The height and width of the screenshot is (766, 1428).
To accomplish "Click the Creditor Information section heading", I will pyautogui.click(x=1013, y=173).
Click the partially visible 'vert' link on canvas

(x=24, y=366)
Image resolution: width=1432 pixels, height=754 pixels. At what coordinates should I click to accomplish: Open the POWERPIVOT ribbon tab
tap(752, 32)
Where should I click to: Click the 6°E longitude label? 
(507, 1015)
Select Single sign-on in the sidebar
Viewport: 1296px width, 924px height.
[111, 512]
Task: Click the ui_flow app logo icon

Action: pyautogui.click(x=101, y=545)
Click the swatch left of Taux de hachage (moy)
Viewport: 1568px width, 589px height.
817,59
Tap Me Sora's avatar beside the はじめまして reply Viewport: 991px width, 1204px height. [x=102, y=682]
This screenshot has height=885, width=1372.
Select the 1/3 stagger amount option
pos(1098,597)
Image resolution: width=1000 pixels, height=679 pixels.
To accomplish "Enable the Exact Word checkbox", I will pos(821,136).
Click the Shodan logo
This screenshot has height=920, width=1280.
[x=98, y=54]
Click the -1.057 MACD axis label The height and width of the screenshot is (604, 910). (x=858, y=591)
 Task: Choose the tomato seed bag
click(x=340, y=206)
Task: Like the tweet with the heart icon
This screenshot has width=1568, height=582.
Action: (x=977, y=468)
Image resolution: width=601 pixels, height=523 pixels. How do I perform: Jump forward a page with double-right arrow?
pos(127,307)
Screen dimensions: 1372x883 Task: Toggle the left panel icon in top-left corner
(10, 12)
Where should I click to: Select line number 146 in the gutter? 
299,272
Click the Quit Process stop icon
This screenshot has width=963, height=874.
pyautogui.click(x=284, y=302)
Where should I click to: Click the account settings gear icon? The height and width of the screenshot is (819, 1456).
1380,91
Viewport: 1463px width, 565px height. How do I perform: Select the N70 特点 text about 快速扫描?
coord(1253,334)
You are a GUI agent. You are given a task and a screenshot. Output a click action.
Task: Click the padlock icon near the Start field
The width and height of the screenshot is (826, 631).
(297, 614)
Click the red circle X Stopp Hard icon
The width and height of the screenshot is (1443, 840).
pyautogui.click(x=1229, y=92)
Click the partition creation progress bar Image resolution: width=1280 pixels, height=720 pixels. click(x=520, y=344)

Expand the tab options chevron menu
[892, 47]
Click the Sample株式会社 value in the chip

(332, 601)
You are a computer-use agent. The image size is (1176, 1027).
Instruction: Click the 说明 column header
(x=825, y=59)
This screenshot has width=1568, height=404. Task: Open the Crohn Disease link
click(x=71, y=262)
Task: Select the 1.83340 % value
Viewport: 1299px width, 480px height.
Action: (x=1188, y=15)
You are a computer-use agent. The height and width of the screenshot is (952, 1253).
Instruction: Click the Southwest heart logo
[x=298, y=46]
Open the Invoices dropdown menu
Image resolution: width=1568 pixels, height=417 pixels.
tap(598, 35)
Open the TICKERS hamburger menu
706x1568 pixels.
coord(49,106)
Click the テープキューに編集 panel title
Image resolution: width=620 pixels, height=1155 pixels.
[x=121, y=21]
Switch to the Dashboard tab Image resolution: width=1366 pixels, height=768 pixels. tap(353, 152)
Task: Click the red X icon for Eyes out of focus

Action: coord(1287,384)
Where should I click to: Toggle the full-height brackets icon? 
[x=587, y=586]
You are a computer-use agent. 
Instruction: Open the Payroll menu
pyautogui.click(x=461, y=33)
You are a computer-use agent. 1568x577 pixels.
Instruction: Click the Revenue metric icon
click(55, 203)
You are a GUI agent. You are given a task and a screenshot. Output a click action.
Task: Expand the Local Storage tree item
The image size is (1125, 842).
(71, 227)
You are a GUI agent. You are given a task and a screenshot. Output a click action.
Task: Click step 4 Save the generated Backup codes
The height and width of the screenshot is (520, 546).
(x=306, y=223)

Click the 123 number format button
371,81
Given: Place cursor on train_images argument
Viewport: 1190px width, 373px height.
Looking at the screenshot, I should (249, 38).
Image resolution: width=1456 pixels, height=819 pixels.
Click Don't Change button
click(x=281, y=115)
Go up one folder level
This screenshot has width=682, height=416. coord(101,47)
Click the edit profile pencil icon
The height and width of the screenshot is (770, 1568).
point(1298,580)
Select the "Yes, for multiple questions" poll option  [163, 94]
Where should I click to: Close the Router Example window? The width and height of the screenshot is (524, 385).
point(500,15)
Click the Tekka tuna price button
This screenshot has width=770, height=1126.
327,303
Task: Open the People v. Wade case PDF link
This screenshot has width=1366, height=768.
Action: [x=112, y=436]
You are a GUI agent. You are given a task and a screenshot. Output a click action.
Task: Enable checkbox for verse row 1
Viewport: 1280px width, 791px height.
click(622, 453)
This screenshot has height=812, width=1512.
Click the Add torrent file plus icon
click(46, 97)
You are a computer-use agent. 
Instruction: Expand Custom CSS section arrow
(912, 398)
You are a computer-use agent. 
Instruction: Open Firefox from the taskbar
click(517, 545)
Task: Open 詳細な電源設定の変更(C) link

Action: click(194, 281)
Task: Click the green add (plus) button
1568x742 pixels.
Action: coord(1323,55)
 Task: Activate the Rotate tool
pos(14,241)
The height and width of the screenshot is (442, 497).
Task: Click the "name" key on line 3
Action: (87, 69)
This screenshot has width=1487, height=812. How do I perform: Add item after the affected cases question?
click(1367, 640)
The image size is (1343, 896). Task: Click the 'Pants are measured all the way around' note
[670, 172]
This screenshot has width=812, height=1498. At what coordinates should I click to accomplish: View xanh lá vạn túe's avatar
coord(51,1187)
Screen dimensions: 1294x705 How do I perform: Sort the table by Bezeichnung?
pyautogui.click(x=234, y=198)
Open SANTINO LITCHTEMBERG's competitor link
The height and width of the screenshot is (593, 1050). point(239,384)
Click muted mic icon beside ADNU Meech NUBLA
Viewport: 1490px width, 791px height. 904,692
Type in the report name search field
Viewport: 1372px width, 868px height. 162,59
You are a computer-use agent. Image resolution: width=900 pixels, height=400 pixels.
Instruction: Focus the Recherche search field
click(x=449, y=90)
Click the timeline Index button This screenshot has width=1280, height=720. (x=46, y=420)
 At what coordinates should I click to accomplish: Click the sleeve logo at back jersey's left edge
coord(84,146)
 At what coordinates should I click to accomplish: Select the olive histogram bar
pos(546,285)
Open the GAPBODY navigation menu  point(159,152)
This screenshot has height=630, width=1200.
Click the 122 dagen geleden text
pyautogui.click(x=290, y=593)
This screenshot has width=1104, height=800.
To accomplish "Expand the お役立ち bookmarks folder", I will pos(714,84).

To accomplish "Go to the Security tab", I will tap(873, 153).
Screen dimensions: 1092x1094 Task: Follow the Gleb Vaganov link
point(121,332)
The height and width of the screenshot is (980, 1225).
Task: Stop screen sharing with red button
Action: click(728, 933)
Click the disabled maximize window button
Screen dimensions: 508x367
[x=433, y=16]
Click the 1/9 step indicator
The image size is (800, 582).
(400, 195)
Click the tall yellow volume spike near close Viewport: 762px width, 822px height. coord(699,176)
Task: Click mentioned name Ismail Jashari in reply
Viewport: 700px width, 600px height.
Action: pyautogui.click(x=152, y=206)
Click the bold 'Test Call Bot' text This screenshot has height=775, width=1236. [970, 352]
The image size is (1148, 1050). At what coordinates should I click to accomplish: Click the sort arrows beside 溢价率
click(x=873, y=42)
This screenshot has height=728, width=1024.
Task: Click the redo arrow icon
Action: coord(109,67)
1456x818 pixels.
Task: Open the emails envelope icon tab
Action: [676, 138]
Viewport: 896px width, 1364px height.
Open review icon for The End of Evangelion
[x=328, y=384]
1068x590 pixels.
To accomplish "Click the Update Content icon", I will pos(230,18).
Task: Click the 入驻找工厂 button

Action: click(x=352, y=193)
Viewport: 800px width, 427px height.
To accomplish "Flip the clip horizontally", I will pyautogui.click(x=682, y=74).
·····
_Exercise brief_
Every line of the data above that includes "reply" should be listed.

_Result below_
Tap Me Sora's avatar beside the はじめまして reply Viewport: 991px width, 1204px height. [x=102, y=682]
Task: Click mentioned name Ismail Jashari in reply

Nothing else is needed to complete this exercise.